This team exceeded expectations, battled through injuries, fought down the stretch, and earned their way into the playoffs by refusing to quit, even after losing their top defenseman (Chara) and leading scorer (Savard) for key periods at the end of the season.
Then, in much the same way as Ben described the Devils this season, the playoffs were, for the Bruins, a microcosm of the regular season.
Both the regular season and the playoffs started with virtually no one giving the Bruins a chance, and that was before they faced serious adversity. In the regular season, the prognosticators had them finishing in the basement even before they lost Bergeron and Alberts, and in the playoffs even Bruins boosters like John Buccigross opined that the best the Bruins could possibly hope for was to win a single home game.
After they dropped the first two in Montreal, thanks to an unstoppable opening charge by the Habs (and their fans) in game one, and a referee's whistle in game two, the B's were counted out and in a deep hole.
Then, in both the regular season, and the playoffs, they battled back, played with their hearts, and played their game. And like their heroic effort to fight to the finish and make the playoffs, forcing game seven became a major victory in itself.

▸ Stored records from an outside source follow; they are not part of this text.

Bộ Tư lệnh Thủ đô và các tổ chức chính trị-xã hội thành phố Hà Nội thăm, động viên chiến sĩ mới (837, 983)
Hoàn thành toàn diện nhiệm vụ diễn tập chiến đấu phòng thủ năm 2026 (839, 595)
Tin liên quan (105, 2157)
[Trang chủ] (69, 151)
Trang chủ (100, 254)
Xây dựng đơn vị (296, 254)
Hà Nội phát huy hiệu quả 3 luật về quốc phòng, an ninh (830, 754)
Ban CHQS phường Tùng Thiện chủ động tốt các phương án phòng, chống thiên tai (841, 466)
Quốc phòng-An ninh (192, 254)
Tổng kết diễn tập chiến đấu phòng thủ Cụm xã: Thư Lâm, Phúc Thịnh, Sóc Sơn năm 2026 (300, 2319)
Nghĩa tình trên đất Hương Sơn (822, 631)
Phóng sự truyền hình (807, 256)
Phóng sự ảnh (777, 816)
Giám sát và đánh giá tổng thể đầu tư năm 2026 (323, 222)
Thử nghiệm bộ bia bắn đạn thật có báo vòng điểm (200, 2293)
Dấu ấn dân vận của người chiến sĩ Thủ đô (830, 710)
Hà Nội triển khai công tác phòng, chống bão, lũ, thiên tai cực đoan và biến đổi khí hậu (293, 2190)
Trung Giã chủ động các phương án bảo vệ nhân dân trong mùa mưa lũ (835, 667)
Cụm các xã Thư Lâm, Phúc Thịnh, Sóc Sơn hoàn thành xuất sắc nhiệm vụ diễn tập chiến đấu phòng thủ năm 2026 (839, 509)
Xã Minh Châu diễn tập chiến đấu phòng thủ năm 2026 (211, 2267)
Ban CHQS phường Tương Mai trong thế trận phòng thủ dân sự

While forcing a game seven against anybody after being down 3-1 would have been impressive, doing so against the Canadiens got a monkey off their back that they could finally beat a team that had bested them all season. That game six victory was not only the best Bruins game that I've seen in years, but it did wonders for winning back hockey fans in the Hub, reminding the folks who have been content to ride happily along for the winning ways of the Patriots, Celtics, and Red Sox that hockey deserves it's place in, and perhaps one day again, atop, the "big four."
So I know- I should be happy.
And I will be again, with some time. Basically, this game, like all game sevens, was a game of inches, and if that first Montreal goal doesn't bounce in off a stick, who knows?

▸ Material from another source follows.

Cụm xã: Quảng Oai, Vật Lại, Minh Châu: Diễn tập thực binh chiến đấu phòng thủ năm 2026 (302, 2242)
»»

If Murray buries that picture perfect pass from Savard before crashing into the boards and ending his season, (and maybe his career with the Bruins?), who knows?
And, goddamnit, when at the 14 minute mark of the first period, when Chara gambled to chip it in at the blueline, and Kessel made a great play, whirling his body outside the zone, barely keeping the puck inside, and delivering a laser of a pass to Sturm who shot it with Krejci on the doorstep... who knows?
OK- now I'm just pouring salt on the wound.
But, that's the game of hockey, and the Bruins showed a ton of heart, guts and fight this year. Through it all, they were fun to watch. Add to the equation that next year, we'll have a healthy Patrice Bergeron, a ton of talented rookies and the confidence that they can compete in the playoffs.
But allow me to be bummed out for today.
I mean, you know ... I really believed.